Captive Animals Better Problem Solvers Than Their Wild Counterparts
January 8, 2013

Captive Animals May Be Better Problem Solvers Than Their Wild Counterparts

Watch the video "Studying Hyena Problem Solving Skills"

April Flowers for - Your Universe Online

Historically, tests on an animal´s ability to problem solve have been conducted on captive animals. Recently, however, a shift has been made among researchers who are now trying to run those tests on animals in their native habitats. A new study from scientists at Michigan State University and the University of California, Berkeley has found vast differences between the behavior and intelligence of captive and wild spotted hyenas.

Using only captive animals for intelligence and behavioral studies is problematic because they may not accurately portray how wild animals respond to new challenges in the wild, according to former MSU zoology graduate student Sarah Benson-Amram.

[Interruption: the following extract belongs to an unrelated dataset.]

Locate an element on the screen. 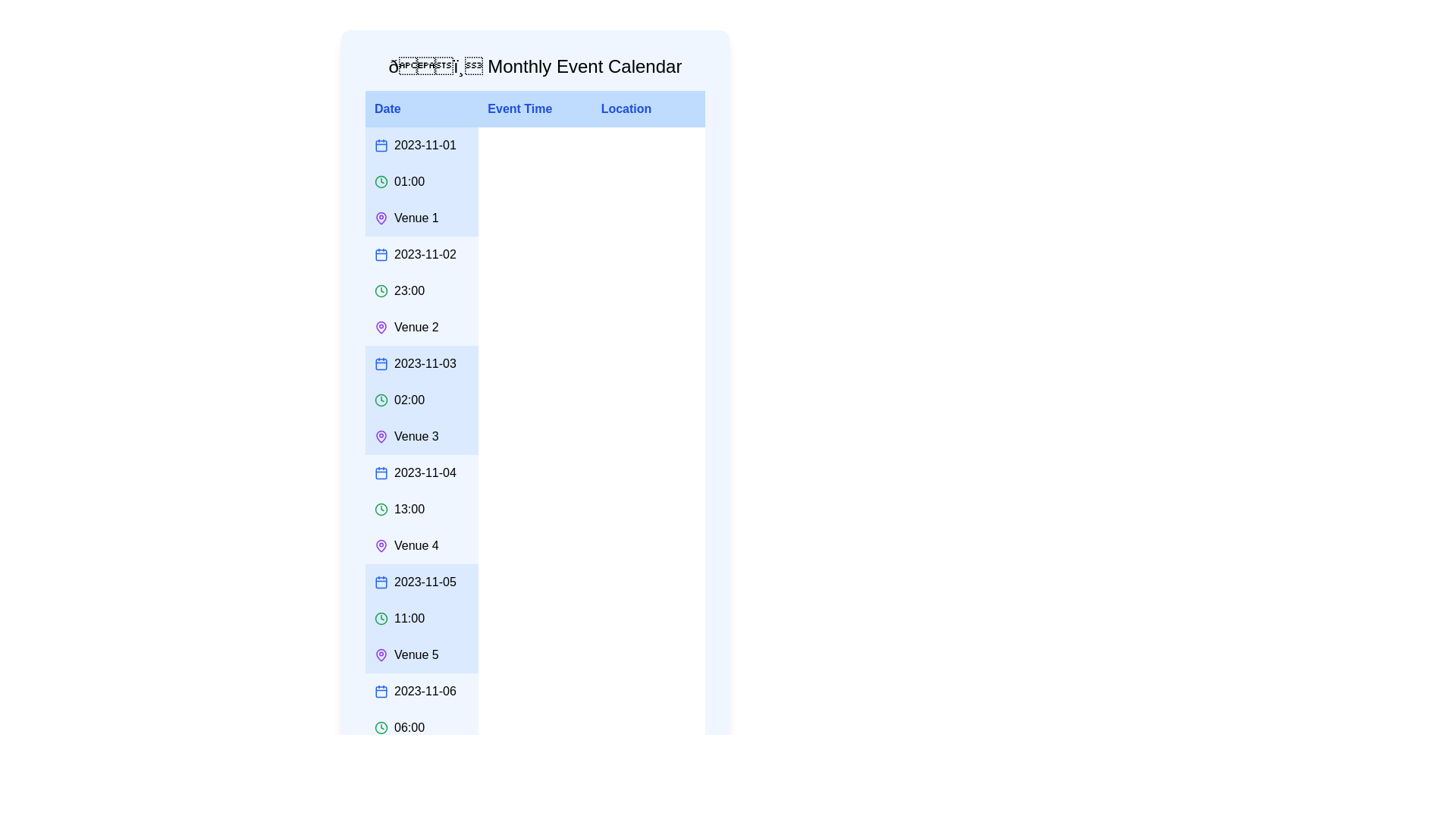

“We have to be careful when interpreting results from captive animals, as there may be extreme differences between how animals behave in captivity and in the wild,” said Benson-Amram, who is now a research fellow at the University of St. Andrews in Scotland. “An animal that is successful at solving problems in the comfort of its cage may be unwilling to engage in similar problem-solving behavior in the wild.”

For Benson-Amram´s study, wild and captive spotted hyenas were presented with the same novel problem — finding a way to get to a tasty piece of fresh meat hidden inside a steel puzzle box. The captive hyenas were significantly better at opening their boxed lunches and less afraid of the manmade puzzle than their wild counterparts, explained Benson-Amram and her colleagues Kay Holekamp, MSU zoologist and co-principal investigator at the BEACON Center for the Study of Evolution in Action, and Mary Weldele with the University of California Berkeley noted.

The team noted that the captive animals were also more creative and were more willing to try a variety of solutions to get to the reward.

“It doesn´t appear that these differences result from captive hyenas having more time or energy,” Benson-Amram said. “We conclude they were more successful because they were more willing to tackle the problem and were more exploratory.”

The findings of this study were recently published in the zoology journal Animal Behaviour.